Has DD had an OT assessment? Some areas don’t commission sensory OT now, but it’s still worth a referral- in some areas you can self refer. Has DD tried ear defenders/noise cancelling headphones?

Have a look at ARFID.

Does DD have an EHCP? If not, you should apply. Separate to this, if DD can’t attend school full time the LA must provide alternative education.

No OT assessment. Who would I ask about that?

I’m hearing back from the person I’m dealing with from school (she’s on holiday so I’ve told her not to contact me again) and I’m going to ask about a EHCP.
The holidays have been a pain as we lost a bit of momentum at the end of the school year at looking at what to do as CAHMS sessions finished the same week and they wanted us to go through that.

There was some talk about sending her to an alternative centre but it’s getting a place and whether it’s appropriate.
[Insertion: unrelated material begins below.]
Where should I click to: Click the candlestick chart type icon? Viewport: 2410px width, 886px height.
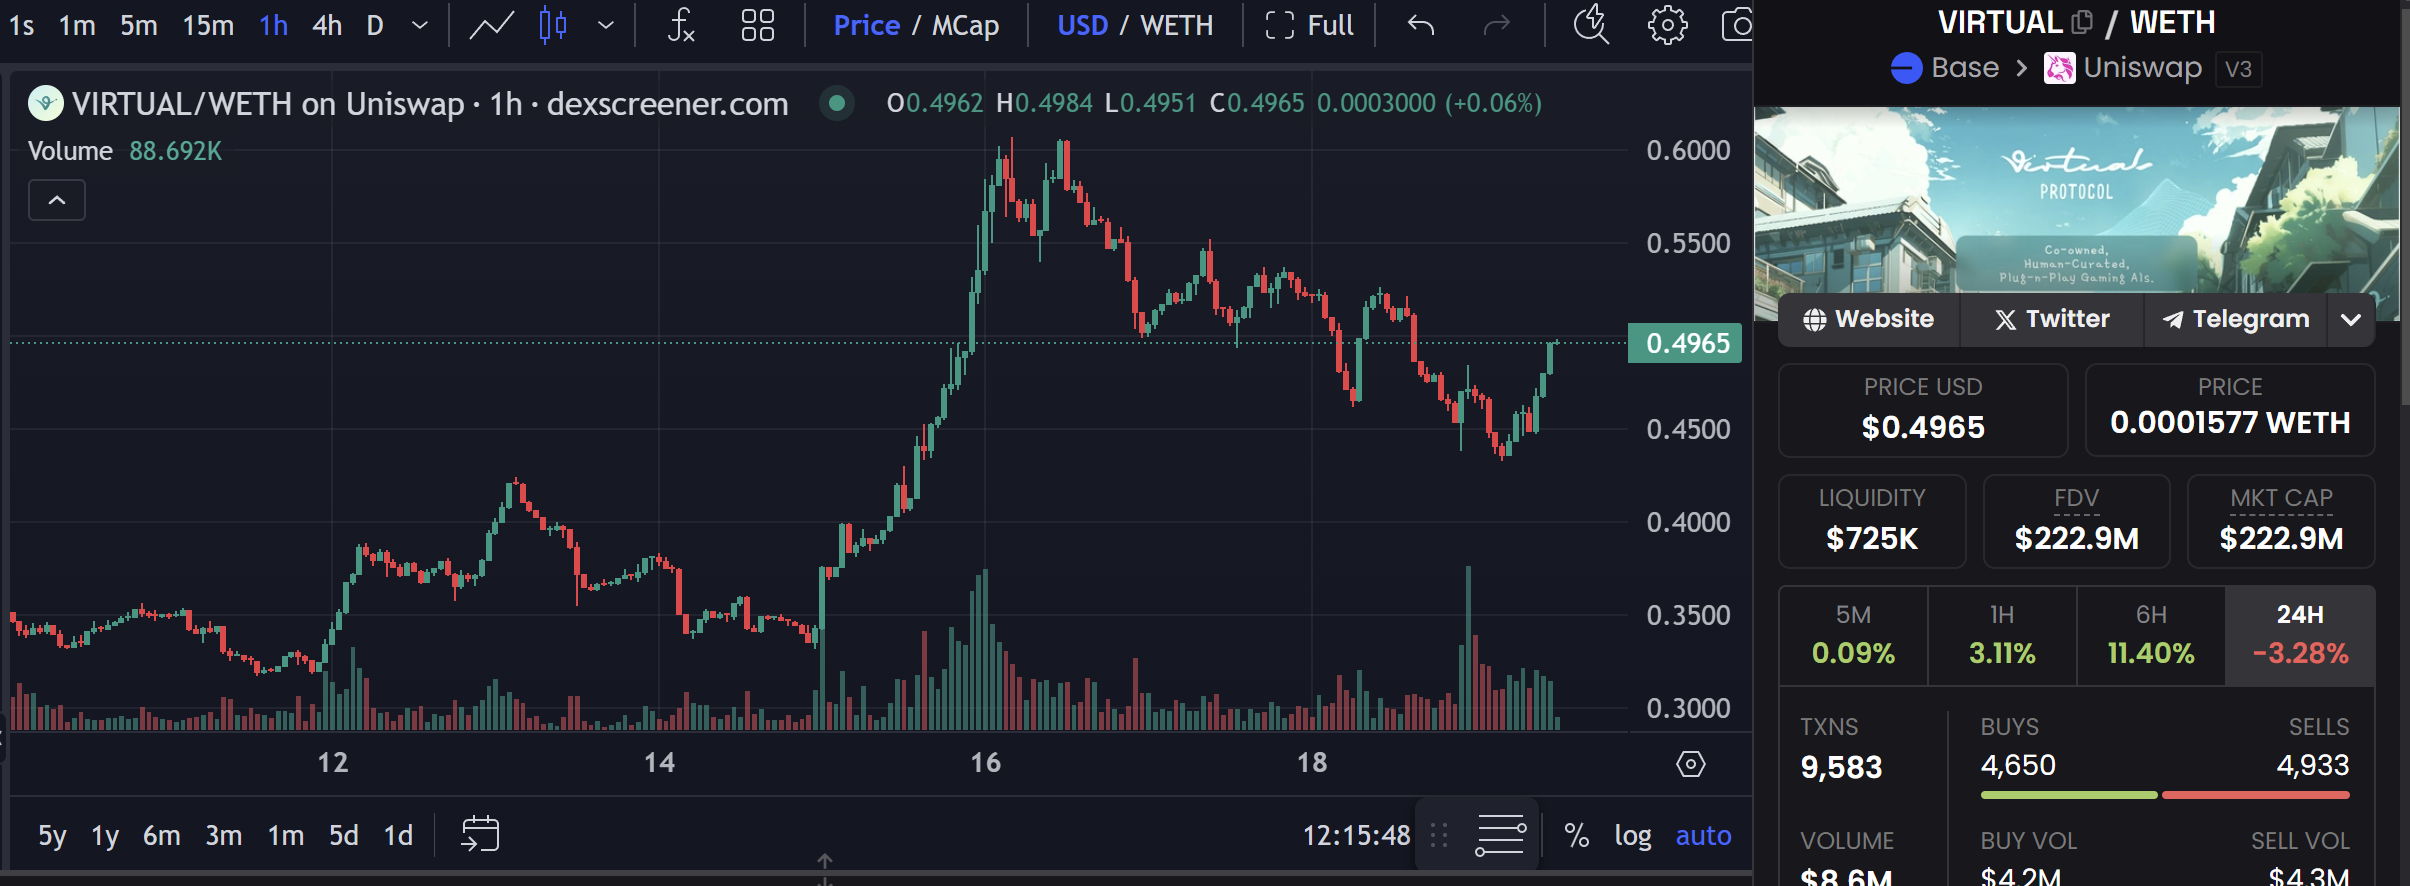point(553,25)
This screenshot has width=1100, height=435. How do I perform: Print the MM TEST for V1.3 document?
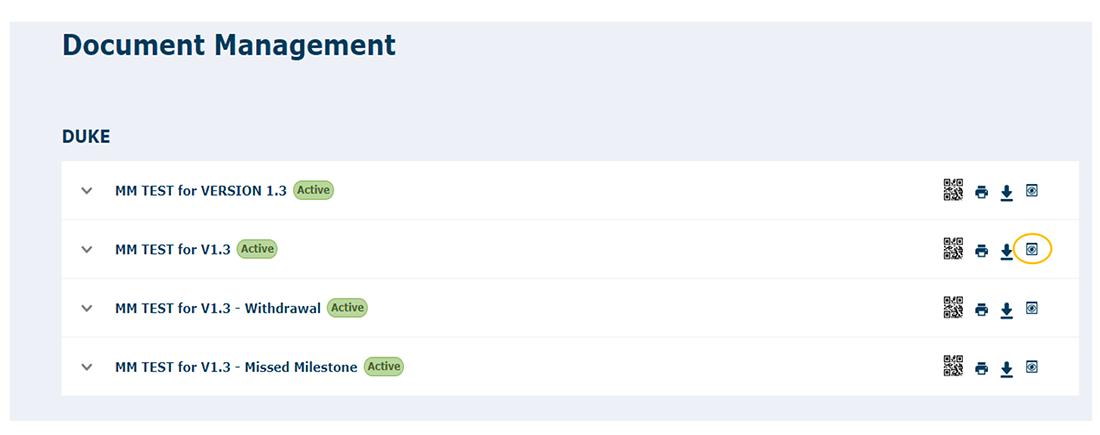[981, 250]
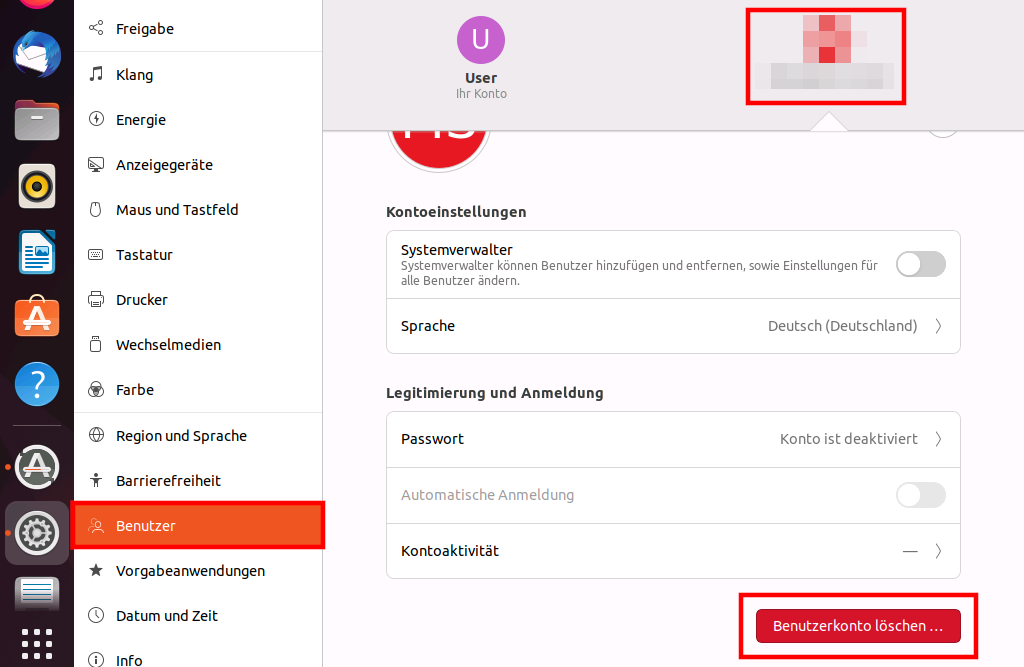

She’d like art therapy, I tried to have a look. Unfortunately I had to quit work because she was off so much or only in for a few hours. DH works so I’m entitled to nothing benefits wise. I’m worried about spending on private therapy that might not work.

She was so happy and getting on well in year 7 is soul destroying. School have been very patient. I did work in a school myself where that wouldn’t have been the case.

In some areas you can self refer to OT. If you can’t then you can ask your GP or the school to refer.

You can apply for an EHCP, IPSEA have a model letter you can use.


If DD cannot attend school full time the LA must provide an alternative education regardless of whether they claim the place they want to use is ‘full’. They should use somewhere else or provide home tutoring or hospital school, whatever meets DD’s needs. If the LA don’t provide a suitable, full time education you can force them to via Judicial Review if necessary.


Art therapy is available via CAMHS, although you are likely to have to push. If you get an EHCP it can be included in there too.

Have you applied for DLA for DD?

I was assuming I needed a official diagnosis for DLA?

No, you don’t need a diagnosis. DLA is based on needs rather than diagnosis. Do apply and use the Cerebra guide when completing the form.

This has all been really helpful thank you.